In the preparation phase, Robert provides the students (in groups) with some materials for preparing the consultancy. Then each group selects one person to perform a role-play, with a fake customer following a script. The simulation is video-recorded. In the production phase, two clips from two groups are put together and inserted in the hypervideo interface. No additional information is integrated. In the use phase, each student uses the video annotation tool to analyze the video (Figure 11), after listening to a lecture accompanied by a demonstration video. The notes are then used in class (all the details are discussed in Cattaneo & Boldrini, 2016b). The whole scenario relies on the video annotation feature to support individual analysis. Additionally, the learners are responsible for providing the raw video. The teacher orchestrates the lesson and provides the modeling clip, but does not intervene in the hypervideo design itself.
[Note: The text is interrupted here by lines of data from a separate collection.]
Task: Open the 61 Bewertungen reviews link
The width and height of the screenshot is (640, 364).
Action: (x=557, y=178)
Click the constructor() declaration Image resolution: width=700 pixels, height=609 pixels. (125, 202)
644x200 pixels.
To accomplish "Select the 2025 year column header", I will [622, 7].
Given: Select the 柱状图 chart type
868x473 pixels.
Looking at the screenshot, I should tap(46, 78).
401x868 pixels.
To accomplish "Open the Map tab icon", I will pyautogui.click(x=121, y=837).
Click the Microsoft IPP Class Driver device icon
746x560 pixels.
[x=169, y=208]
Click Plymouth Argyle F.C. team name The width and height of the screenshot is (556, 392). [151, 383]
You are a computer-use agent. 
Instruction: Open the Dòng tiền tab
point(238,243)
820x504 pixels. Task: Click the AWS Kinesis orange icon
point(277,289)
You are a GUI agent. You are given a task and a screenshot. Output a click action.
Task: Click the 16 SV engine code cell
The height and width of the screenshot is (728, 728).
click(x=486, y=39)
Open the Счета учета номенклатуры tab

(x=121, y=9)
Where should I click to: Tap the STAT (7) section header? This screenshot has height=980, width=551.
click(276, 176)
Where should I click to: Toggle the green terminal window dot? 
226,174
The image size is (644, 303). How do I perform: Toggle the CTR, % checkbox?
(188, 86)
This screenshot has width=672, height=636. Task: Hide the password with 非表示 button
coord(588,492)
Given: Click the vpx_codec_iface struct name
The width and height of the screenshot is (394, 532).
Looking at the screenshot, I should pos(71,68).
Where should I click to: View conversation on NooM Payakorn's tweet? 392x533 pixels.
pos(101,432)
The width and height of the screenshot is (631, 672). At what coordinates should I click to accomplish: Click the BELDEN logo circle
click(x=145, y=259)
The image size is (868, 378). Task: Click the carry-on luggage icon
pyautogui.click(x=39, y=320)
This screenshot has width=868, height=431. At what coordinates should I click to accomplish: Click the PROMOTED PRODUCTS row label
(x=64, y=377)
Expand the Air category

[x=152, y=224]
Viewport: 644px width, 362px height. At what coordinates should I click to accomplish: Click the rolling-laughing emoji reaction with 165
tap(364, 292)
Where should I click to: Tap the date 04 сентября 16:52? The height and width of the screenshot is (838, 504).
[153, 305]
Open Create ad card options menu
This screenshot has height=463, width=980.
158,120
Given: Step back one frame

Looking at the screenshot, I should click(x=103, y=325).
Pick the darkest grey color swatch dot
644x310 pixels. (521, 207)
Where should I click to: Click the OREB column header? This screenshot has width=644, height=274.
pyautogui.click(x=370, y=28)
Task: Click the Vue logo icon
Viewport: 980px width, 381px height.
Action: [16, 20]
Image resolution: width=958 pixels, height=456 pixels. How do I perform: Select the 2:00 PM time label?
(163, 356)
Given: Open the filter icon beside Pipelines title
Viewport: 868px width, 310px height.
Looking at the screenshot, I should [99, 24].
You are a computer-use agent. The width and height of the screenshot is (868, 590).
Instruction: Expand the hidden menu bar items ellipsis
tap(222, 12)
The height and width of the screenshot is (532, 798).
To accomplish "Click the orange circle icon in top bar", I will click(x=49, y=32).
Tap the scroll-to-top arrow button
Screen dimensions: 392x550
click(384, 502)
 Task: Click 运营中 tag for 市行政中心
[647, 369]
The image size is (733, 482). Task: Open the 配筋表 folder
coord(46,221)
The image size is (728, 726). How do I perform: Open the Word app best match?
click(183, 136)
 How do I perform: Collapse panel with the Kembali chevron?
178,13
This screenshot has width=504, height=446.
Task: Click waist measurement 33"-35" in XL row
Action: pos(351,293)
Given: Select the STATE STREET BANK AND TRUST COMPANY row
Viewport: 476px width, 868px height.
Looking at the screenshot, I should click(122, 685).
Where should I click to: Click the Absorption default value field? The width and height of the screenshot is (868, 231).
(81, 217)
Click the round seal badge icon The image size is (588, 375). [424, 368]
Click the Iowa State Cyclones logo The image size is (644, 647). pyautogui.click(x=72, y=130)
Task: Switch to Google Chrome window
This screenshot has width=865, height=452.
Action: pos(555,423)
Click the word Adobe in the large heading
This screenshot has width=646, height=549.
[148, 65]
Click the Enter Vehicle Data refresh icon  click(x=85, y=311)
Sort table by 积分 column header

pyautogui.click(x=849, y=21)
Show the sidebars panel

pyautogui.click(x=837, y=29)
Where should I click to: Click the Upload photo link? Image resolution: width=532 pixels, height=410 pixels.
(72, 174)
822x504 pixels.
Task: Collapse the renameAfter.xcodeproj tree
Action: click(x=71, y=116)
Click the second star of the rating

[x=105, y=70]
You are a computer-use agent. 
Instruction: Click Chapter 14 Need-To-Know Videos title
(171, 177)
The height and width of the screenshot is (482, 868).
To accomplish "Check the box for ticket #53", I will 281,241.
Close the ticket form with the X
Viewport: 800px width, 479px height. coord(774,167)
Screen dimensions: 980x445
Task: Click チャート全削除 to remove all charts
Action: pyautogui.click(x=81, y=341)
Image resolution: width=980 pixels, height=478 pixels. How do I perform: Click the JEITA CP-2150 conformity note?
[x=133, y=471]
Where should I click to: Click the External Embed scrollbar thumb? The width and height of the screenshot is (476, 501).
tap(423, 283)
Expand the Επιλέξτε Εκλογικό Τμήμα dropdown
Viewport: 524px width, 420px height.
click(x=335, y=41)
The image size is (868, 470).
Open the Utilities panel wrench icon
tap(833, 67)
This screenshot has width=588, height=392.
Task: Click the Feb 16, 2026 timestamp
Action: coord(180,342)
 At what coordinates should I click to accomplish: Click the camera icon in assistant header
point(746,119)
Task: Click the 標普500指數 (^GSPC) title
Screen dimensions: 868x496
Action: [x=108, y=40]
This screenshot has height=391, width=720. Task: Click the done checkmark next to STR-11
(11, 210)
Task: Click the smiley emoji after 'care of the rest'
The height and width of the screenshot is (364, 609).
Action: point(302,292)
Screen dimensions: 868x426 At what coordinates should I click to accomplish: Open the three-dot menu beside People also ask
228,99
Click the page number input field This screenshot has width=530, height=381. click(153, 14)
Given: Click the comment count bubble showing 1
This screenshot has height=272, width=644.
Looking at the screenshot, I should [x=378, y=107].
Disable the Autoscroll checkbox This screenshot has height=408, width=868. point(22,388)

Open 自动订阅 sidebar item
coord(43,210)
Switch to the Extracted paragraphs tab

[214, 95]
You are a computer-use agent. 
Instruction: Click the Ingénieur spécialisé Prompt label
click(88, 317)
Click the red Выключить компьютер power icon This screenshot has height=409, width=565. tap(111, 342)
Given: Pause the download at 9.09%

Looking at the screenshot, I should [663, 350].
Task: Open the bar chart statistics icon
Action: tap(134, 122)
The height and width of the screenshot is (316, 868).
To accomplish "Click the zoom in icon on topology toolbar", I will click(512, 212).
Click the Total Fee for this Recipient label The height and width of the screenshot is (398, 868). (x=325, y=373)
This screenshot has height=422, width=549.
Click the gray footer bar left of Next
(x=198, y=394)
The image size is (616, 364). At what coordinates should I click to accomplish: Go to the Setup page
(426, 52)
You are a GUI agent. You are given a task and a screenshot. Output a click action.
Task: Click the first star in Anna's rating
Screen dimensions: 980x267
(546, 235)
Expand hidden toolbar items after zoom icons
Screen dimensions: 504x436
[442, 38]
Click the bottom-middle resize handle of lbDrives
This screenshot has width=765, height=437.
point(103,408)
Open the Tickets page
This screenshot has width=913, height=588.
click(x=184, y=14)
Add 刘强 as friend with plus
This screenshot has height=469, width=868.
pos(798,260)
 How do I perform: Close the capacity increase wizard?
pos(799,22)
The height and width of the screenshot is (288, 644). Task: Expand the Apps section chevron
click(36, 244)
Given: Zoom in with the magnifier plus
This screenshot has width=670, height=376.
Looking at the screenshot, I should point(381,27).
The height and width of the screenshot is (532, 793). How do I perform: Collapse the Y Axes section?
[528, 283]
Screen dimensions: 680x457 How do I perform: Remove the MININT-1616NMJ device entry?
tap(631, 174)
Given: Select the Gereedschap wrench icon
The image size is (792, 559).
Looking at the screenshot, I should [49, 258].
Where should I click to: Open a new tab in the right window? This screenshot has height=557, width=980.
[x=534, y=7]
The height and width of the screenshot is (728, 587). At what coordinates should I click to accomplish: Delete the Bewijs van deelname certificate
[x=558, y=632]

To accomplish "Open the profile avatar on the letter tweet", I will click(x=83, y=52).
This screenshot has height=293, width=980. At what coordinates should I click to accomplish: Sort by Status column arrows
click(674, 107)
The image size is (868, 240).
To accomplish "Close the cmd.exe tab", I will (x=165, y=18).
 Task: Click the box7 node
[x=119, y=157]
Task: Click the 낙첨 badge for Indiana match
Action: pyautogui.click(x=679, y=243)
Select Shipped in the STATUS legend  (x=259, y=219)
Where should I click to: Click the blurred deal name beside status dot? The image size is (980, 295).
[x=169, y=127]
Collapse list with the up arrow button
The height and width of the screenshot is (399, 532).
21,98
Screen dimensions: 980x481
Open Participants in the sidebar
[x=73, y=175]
Scenario 5. The learners always on the stage (C-F-(H) path) Jack teaches surgery room technicians. He addresses certain procedures in the domain of adenotonsillectomy with his first-year class (N = 16, Mage=25.29, SDage=6.03). As a first step, he holds a lecture about the procedure, focused on the technical vocabulary. Learners are also given a document containing guidelines for performing the procedure. Starting from their own prior knowledge and personal interests, four groups, each comprised of four people, are established. Each group is assigned a specific part of the whole procedure. The teacher asks the students to identify possible questions concerning their assigned topic and to find the answers both autonomously (e.g. through texts made available by the teacher or by using the Internet) and through discussion. He addresses the unsolved questions in an intermediate plenary briefing. Afterwards, the students begin to develop a storyboard to illustrate the different steps of the procedure by means of a video (with themselves as actors). A week later, the simulation phase commences in the surgical room they use for training. The procedure is recorded (Figure 12). Those students who are not directly involved in the simulation observe carefully and take notes.
Figure 11. Students’ video analysis using the annotation tool.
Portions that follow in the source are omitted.